The diagrams suggest that AMD’s new cards don’t have any problems reproducing HD video encoded in VC-1 format.
Save for the GeForce 210, each of the tested graphics cards shows a low usage of CPU resources when decoding VC-1 streams, so we don’t want to single out leaders or losers here.
When the H.264/MPEG4-AVC format is used, the overall picture is the same as with VC-1: AMD’s new GPUs offload the CPU well while decoding video and are roughly as good as their opponents, excepting the low-performance GeForce 210.
Judging by the diagram, AMD’s Redwood and Cedar solutions find it harder than their opponents to decode MPEG2 HD, but the difference is 4% can hardly matter much.
AMD’s Redwood and Cedar processors have very advanced video playback capabilities. Save for the lack of Blu-ray 3D support in the junior chip, these GPUs, together with the more expensive models of the Radeon HD 5000 series, seem to be an ideal choice for HTPCs. They have a hardware video decoder and an integrated audio controller. They can output audio in 7.1 format over HDMI 1.3a as well as transfer audio via Protected Audio Path to decode on an external device. They also support a variety of video formats including Adobe Flash 10.1 and offer a wide selection of interfaces (depends on the specific model).

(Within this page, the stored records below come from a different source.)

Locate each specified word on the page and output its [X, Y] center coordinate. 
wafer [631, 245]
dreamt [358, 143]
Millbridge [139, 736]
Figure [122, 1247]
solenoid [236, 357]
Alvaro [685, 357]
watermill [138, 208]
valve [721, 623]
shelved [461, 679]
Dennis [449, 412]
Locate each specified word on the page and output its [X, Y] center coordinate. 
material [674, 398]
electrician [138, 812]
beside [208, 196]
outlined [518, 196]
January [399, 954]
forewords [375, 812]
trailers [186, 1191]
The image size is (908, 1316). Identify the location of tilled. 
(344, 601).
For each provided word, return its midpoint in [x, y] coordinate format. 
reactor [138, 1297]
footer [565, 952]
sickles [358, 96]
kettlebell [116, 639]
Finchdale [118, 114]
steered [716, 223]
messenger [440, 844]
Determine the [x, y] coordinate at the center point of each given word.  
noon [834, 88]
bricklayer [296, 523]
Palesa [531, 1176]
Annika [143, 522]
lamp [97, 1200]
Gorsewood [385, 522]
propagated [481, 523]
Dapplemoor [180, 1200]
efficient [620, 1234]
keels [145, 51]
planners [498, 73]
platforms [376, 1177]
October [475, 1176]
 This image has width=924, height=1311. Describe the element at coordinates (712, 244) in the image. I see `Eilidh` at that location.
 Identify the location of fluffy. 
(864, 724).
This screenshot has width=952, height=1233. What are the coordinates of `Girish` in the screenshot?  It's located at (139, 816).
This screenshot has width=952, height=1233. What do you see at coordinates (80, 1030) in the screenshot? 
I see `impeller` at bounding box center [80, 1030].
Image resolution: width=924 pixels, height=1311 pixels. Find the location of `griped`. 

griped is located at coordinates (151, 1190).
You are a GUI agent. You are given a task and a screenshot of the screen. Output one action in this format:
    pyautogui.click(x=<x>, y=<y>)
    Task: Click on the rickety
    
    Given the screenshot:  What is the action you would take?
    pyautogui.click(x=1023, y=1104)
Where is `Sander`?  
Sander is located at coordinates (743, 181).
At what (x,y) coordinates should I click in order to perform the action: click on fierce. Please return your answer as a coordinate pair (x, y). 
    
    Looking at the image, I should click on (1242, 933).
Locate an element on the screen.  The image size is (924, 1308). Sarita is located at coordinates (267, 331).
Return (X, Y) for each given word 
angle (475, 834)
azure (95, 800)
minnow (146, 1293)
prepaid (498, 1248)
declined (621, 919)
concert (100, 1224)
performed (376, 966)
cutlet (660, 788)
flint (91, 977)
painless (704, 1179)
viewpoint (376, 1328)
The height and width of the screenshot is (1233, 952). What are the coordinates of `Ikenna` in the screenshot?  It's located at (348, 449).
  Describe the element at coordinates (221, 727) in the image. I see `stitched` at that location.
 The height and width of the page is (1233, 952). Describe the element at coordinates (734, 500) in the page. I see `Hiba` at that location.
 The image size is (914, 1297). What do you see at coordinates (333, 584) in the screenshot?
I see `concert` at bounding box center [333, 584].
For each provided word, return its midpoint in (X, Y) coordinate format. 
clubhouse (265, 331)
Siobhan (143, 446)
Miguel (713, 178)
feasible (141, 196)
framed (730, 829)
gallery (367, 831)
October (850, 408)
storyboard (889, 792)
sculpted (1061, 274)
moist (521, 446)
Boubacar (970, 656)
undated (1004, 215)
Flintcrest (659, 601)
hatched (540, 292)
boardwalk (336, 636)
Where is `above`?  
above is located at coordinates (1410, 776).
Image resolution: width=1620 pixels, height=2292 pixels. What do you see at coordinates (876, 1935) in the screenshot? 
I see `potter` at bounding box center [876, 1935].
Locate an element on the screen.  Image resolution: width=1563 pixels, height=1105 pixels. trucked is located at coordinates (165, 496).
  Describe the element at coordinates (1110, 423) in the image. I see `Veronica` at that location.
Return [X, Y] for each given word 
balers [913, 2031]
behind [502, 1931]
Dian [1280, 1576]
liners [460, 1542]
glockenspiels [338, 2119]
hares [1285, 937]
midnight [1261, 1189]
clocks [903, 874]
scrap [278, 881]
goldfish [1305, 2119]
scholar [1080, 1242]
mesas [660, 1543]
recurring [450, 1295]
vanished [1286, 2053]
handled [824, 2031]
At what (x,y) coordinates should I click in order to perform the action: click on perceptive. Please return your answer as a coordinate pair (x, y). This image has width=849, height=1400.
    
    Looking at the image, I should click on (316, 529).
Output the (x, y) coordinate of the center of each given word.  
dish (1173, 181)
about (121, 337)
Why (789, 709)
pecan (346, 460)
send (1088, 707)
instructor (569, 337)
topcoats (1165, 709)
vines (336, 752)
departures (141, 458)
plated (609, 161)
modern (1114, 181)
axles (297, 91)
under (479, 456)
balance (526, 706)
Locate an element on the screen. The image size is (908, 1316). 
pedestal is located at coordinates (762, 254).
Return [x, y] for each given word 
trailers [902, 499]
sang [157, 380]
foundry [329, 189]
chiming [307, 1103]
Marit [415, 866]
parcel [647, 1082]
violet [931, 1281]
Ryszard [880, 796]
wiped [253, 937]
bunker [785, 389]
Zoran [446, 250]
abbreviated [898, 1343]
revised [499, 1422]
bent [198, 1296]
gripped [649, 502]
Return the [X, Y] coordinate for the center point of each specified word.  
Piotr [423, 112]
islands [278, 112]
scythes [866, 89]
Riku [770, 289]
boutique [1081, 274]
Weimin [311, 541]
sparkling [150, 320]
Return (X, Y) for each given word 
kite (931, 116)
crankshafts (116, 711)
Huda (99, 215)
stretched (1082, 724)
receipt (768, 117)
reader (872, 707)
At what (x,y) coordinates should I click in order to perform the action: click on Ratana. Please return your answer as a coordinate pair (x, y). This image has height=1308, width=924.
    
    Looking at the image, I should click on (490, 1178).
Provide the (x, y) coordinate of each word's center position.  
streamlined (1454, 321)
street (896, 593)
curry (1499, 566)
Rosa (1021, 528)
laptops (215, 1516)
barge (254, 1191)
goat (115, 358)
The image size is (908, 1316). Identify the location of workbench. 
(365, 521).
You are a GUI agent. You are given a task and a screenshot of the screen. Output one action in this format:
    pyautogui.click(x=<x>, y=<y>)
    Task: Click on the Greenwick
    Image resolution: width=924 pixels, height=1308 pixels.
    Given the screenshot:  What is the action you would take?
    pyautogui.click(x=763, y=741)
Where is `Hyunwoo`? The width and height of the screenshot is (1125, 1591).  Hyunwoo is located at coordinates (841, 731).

Our tests have shown that the new GPUs can effectively cope with HD video decoding. They can also process two video streams simultaneously, which saves you the cost and trouble of purchasing a top-end CPU.
However, the tests from the IDT HQV Benchmark 2.0 suite suggest that none of modern GPUs can show ideal image quality in all situations whereas special-purpose video chips, e.g. from IDT itself, can do that. AMD and Nvidia will have to do a lot of work on their drivers and, perhaps, even on their hardware to reach the score of 210 points in the HQV tests.